癌症能够引起人血浆结合珠蛋白（Hp）的糖基化发生异常改变，这种糖基化异常改变可用于筛查高灵敏度和高特异性的肿瘤生物标志物。本项目旨在建立基于亲水作用色谱（HILIC）的糖链高选择性分离方法以及完整糖链结构质谱分析方法的Hp糖基化分析策略，并对癌症状态下Hp糖基化的异常改变进行深入研究。具体来说，首先发展基于新型亲水性固定相的Hp糖链的HILIC分离方法，以实现Hp总糖链以及各糖基化位点上所连接糖链（尤其是糖链异构体）的高效分离；在此基础上发展糖链糖苷键裂解和环内裂解的质谱方法，获取包括单糖组成、连接顺序、分支、连接方式和异头构型在内的Hp糖链完整结构信息，并建立Hp糖链的定量分析方法。最后采用所建立的Hp糖基化分析策略对肝癌患者和慢性肝病患者血清中的Hp糖链差异性进行分析比较，全面剖析癌症状态下Hp所发生的糖基化异常改变，为高灵敏度和高特异性的肝癌生物标志物筛查提供理论依据和研究方法。
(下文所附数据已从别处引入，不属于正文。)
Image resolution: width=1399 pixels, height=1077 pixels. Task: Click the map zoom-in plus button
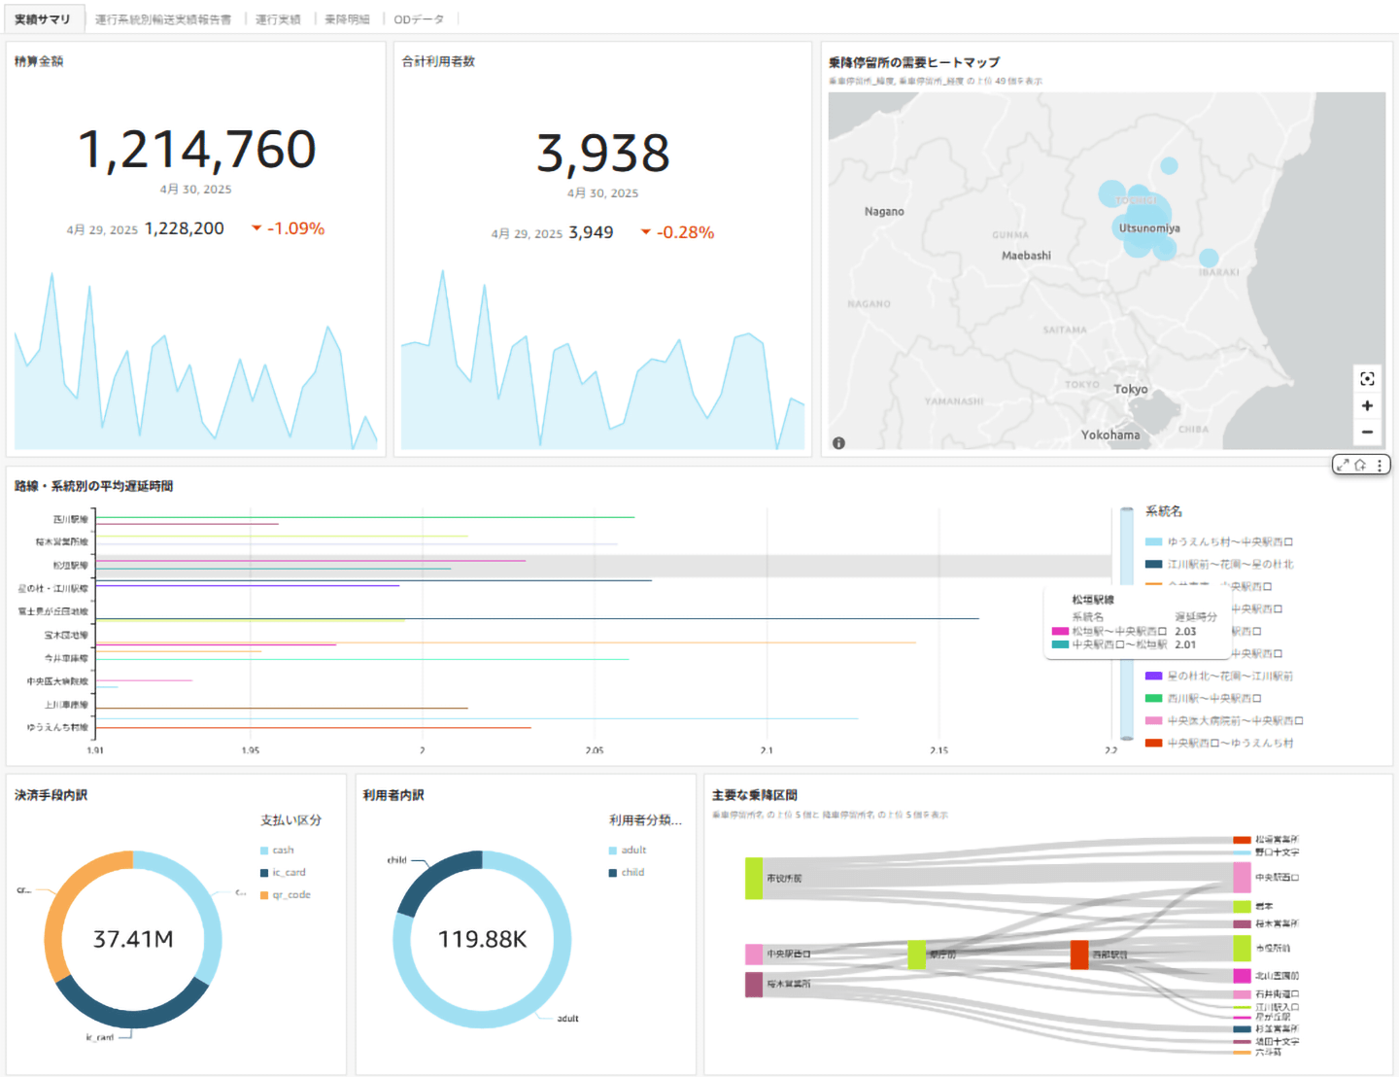(1367, 405)
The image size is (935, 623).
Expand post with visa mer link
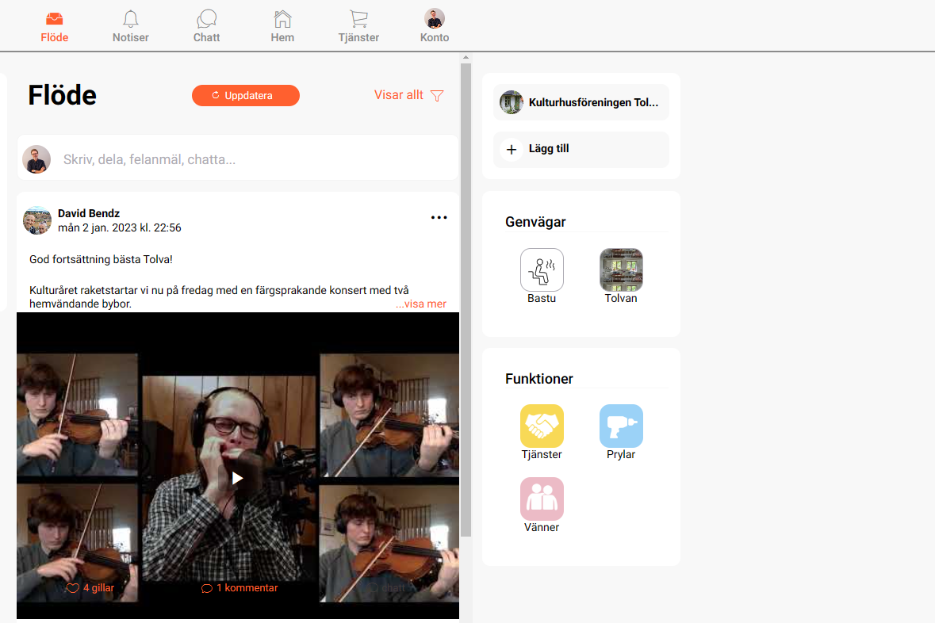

The aberrant glycosylation alteration of human plazma protein haptoglobin (Hp) can be utilized for the discovery of novel tumor biomarker with high sensitivity and specificity. The purpose of this project is to establish the Hp glycosylation analysis strategy based on high selective hydrophilic interaction chromatography (HILIC) coupled to full structural mass spectrometry (MS) of Hp glycans,followed by the detailed characterization of the aberrant glycosylation alteration of Hp caused by cancer.First of all,HILIC methods for the separation of Hp entire glycans and glycans attached to each glycosylation site will be developed based on customized hydrophilic stationary phases that have been proved to have high selectivity for the enrichment and separation of oligosaccharides and glycopeptides. Then,qualitative MS methods of glycosidic-bond and cross-ring cleavages of Hp glycans will be developed to aquire the full structural information of Hp glycans, including the monosaccharide composition, sequence, branching, linkage and anomeric configurations. Meanwhile, quantitative MS methods of Hp glycans will be established as well. Finally, the Hp glycosylation analysis strategy will be applied to compare the Hp glycan expression difference between the patients of the hepatocellular carcinoma (HCC) and chronic liver diseases.The project will be helpful to provide the theoretical proof and reseach tools for the screening of HCC biomarkers with high sensitivity and specificity.